1 quantifier/qualifier specific product ions; 2 declustring potential; 3 collision energy; 4 cell exit potential.

The limit of detection (LOD) for the analysed mycotoxins was established by 20 measurements of each pure matrix and calculation of the average value. The limit of quantification (LOQ) for the analysed mycotoxins was determined by adding each analysed mycotoxin to a pure matrix. When the S/N (signal to noise) value of 20 parallel measurements was above five and the reproducibility was above 80%, the LOQ for each matrix was established. The LOD and LOQ for the analysed mycotoxins are presented in Table 9.

Table 9

Precision, limits of detection (LODs), and limits of quantification (LOQ) for the analysed mycotoxins in cereal matrix.

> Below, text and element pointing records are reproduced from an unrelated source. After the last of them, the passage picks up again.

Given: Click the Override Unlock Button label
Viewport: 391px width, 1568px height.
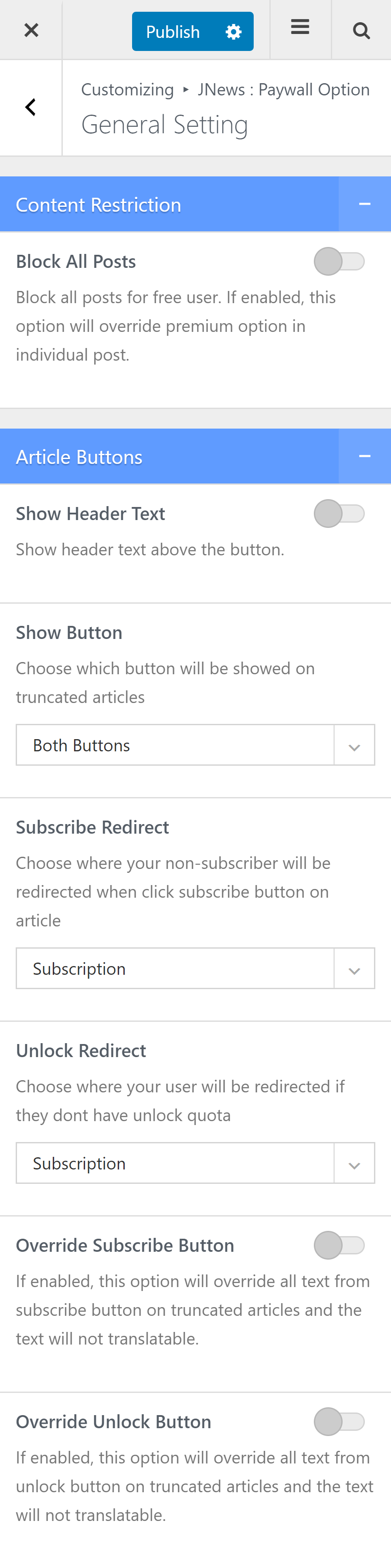Looking at the screenshot, I should coord(113,1422).
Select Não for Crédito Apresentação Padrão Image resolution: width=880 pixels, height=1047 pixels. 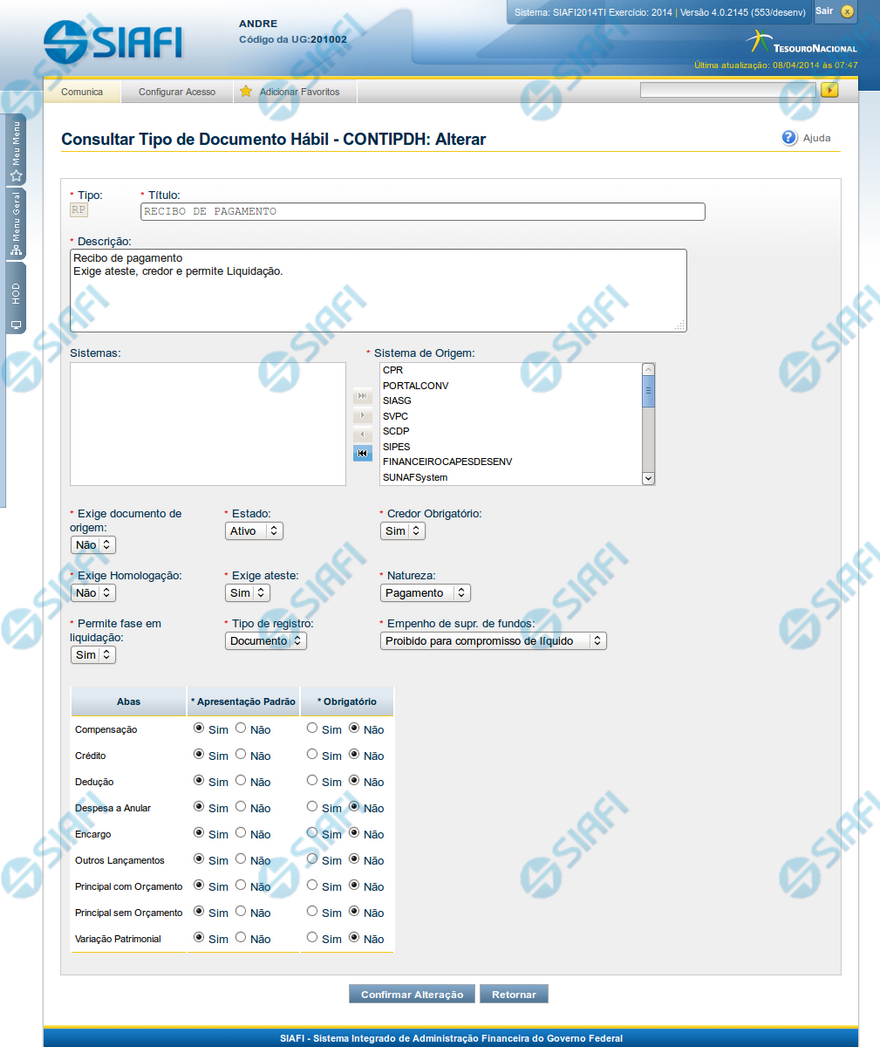241,755
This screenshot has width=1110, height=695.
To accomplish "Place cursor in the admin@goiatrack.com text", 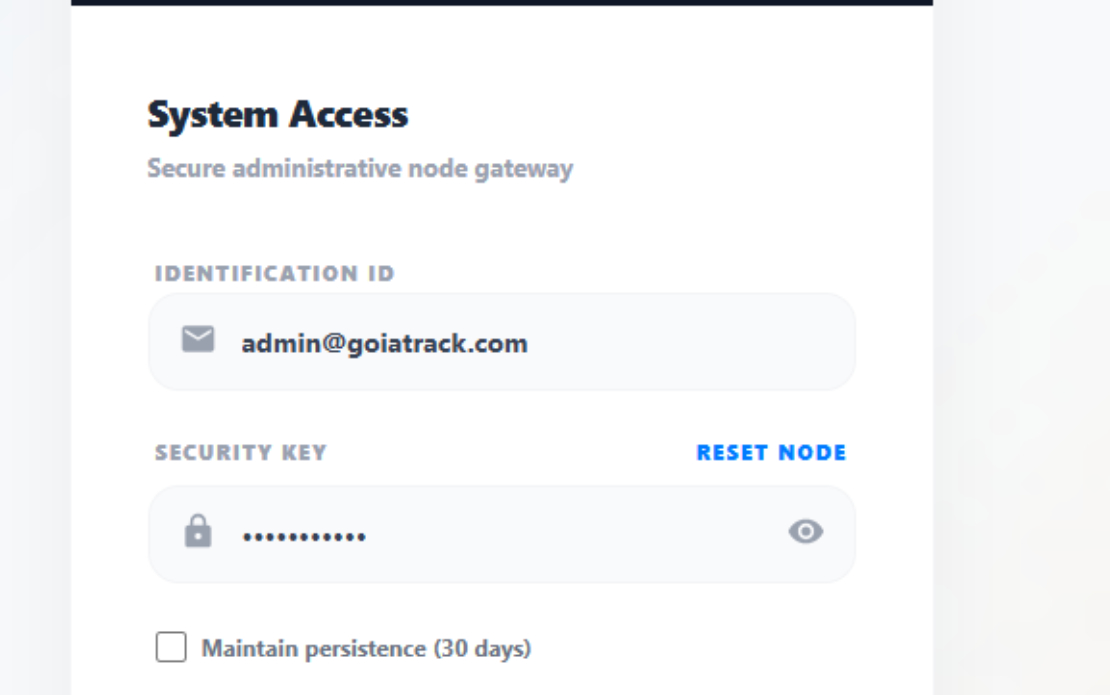I will 384,344.
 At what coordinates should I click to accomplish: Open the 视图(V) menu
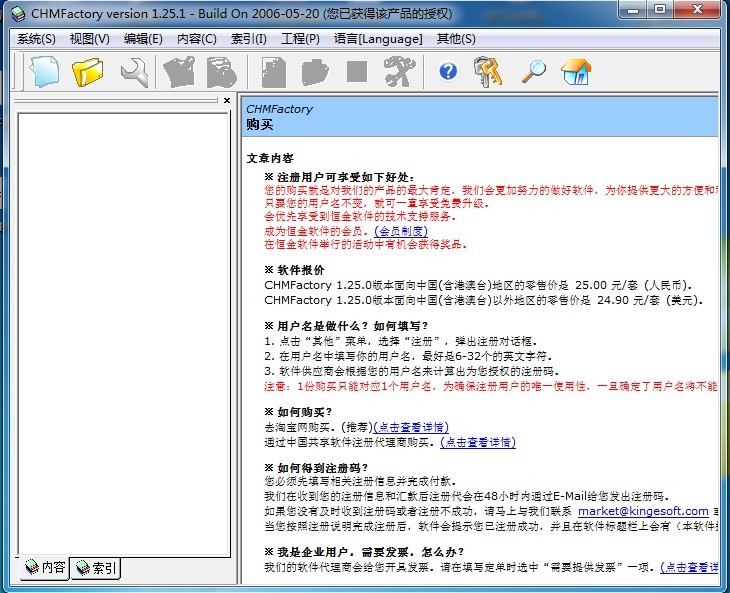(90, 39)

Analyte	Precision (±), %	LOD, µg/kg	LOQ, µg/kg
Alternariol (AOH)	10–21
wheat		0.79	2.39
barley		0.82	2.46
oat		0.82	2.60
Alternariolmethylether (AME)	7–23
wheat		0.69	2.15
barley		0.70	2.15
oat		0.82	2.67
Tentoxin (TEN)	8–11
wheat		0.79	2.00
barley		0.82	2.15
oat		0.82	2.22
Tenuazonic acid (TeA)	13–21
wheat		6.3	14.80
barley		3.40	9.00
oat		18.44	51.25

5.6. Statistical Analysis

Microsoft Excel 2010 was used to calculate the average values and the confidence intervals at a significance level of p < 0.05. The analysis of data variance and the correlation analysis of quantitative traits expressed by the Pearson coefficient (r) at a significance level of p < 0.05 were carried out with the STATISTICA 10.0 program.